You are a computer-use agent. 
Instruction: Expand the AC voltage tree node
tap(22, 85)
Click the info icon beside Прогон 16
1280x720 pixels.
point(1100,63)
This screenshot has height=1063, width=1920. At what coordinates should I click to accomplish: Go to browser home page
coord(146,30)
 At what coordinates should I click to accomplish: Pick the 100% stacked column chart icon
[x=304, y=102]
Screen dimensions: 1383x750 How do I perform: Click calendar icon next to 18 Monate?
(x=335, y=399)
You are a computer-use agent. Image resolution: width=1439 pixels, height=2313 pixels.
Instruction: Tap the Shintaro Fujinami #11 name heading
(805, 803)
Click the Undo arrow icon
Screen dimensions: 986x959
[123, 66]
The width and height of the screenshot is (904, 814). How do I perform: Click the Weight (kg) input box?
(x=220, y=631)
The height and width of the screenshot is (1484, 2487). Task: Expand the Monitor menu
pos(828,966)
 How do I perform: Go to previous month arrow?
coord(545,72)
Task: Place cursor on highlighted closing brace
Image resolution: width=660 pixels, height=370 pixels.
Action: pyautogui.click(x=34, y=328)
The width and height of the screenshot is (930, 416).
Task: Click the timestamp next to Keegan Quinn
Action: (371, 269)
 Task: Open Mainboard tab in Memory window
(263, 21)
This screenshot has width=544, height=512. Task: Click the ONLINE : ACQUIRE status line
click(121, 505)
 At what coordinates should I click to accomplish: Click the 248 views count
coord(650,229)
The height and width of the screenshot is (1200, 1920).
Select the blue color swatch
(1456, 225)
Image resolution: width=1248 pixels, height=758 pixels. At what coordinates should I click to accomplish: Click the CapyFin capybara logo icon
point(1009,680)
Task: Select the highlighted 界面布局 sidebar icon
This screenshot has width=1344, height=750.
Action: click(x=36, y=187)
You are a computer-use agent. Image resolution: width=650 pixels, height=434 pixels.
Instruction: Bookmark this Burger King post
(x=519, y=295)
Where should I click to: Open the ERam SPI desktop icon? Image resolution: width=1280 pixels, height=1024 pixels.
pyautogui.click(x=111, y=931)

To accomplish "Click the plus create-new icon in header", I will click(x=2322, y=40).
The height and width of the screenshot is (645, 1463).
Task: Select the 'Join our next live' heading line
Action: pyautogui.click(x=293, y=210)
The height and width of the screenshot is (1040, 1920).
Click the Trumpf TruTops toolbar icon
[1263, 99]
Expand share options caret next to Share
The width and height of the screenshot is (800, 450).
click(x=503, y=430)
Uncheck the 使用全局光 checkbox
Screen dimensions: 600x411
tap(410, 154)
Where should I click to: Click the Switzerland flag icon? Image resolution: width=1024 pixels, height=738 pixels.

________

#### [Exercise description]
Arrange the lines of the listing above as a numbered list, from the line with "Task: Open Mainboard tab in Memory window" up to and including the line with "pyautogui.click(x=111, y=931)", and leave out any blank lines.

#### [Response]
1.  Task: Open Mainboard tab in Memory window
2. (263, 21)
3. This screenshot has width=544, height=512. Task: Click the ONLINE : ACQUIRE status line
4. click(121, 505)
5.  At what coordinates should I click to accomplish: Click the 248 views count
6. coord(650,229)
7. The height and width of the screenshot is (1200, 1920).
8. Select the blue color swatch
9. (1456, 225)
10. Image resolution: width=1248 pixels, height=758 pixels. At what coordinates should I click to accomplish: Click the CapyFin capybara logo icon
11. point(1009,680)
12. Task: Select the highlighted 界面布局 sidebar icon
13. This screenshot has width=1344, height=750.
14. Action: click(x=36, y=187)
15. You are a computer-use agent. Image resolution: width=650 pixels, height=434 pixels.
16. Instruction: Bookmark this Burger King post
17. (x=519, y=295)
18. Where should I click to: Open the ERam SPI desktop icon? Image resolution: width=1280 pixels, height=1024 pixels.
19. pyautogui.click(x=111, y=931)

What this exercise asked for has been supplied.